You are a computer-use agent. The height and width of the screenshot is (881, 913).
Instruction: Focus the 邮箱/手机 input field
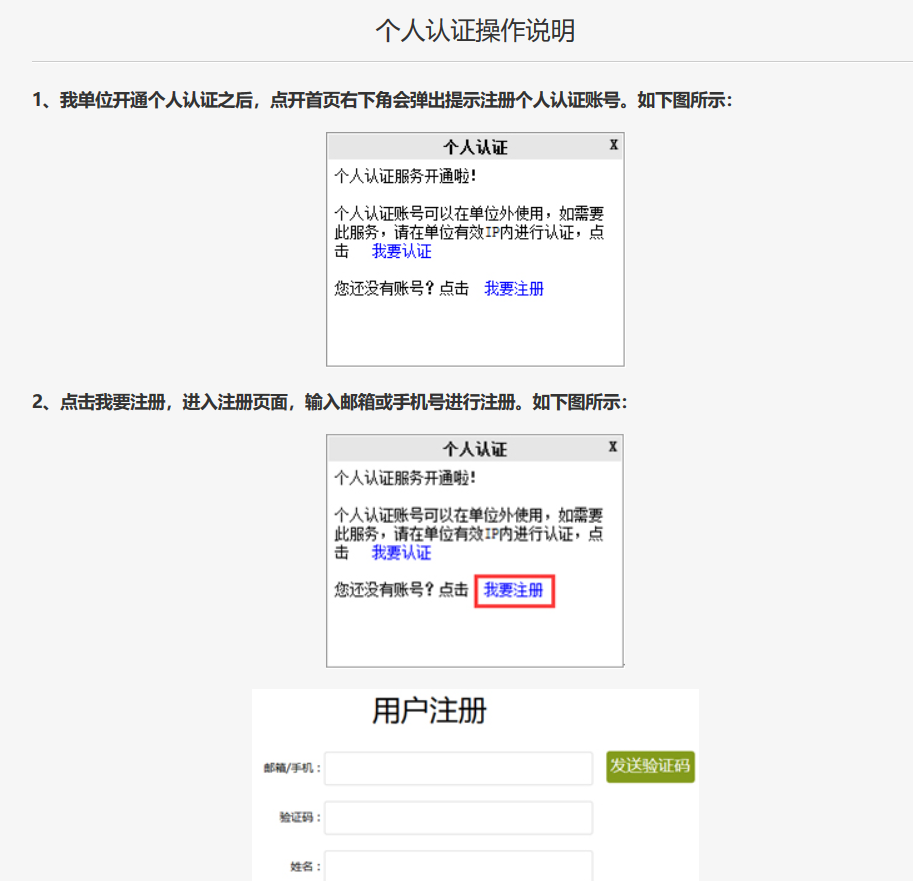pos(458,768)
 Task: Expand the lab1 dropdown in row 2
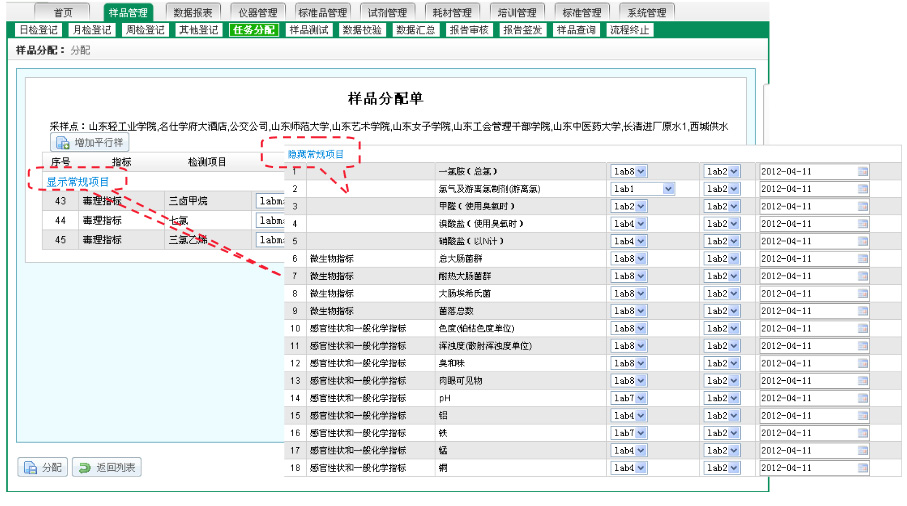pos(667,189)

==

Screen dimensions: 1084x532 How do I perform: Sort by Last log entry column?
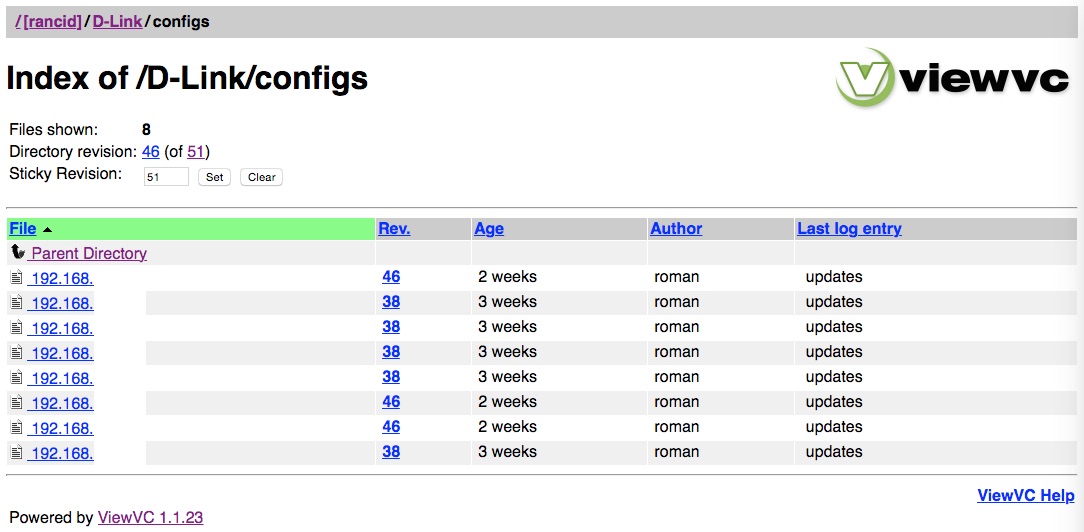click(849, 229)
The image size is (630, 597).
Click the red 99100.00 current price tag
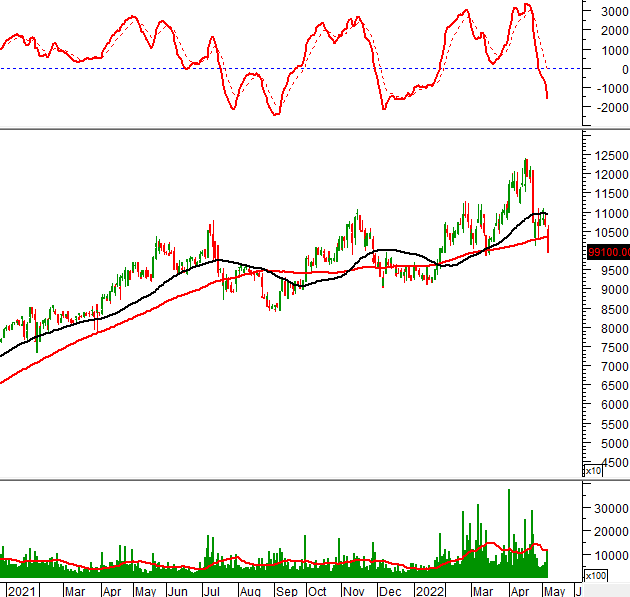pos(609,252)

_Instructions for the task_: Print the lines from the one containing "The image size is (630, 597)." through the one containing "pos(609,252)", inclusive, reproducing them exactly and omitting the pictures.

_Result_:
The image size is (630, 597).
Click the red 99100.00 current price tag
pos(609,252)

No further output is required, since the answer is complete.